YOUR GOAL
Look through the records below for the line with "Viewport: 634px width, 459px height.". Return that line and each one after it up to and including the line with "Task: Click the green", exactly.

··· INPUT MATERIAL ···

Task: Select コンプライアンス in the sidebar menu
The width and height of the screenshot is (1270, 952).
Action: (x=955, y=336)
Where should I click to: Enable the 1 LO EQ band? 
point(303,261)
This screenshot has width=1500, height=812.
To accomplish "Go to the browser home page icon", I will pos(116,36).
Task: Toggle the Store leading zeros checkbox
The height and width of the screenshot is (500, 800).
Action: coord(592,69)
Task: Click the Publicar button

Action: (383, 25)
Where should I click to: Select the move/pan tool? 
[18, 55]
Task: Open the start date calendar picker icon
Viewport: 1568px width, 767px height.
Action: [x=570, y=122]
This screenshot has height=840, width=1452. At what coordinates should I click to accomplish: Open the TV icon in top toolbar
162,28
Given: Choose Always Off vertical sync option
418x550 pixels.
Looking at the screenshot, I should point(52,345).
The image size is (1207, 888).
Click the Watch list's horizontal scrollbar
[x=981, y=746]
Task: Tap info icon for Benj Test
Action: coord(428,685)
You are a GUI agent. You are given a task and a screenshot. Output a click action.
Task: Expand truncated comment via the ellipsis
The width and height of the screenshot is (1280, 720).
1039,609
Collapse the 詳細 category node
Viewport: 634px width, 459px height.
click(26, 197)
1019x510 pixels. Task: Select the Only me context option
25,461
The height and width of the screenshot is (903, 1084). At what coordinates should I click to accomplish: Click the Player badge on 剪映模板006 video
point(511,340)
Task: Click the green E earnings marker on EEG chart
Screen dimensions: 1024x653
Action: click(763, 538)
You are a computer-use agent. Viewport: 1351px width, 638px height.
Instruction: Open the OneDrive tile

···

TASK ANSWER
Viewport: 634px width, 459px height.
click(26, 197)
1019x510 pixels. Task: Select the Only me context option
25,461
The height and width of the screenshot is (903, 1084). At what coordinates should I click to accomplish: Click the Player badge on 剪映模板006 video
point(511,340)
Task: Click the green E earnings marker on EEG chart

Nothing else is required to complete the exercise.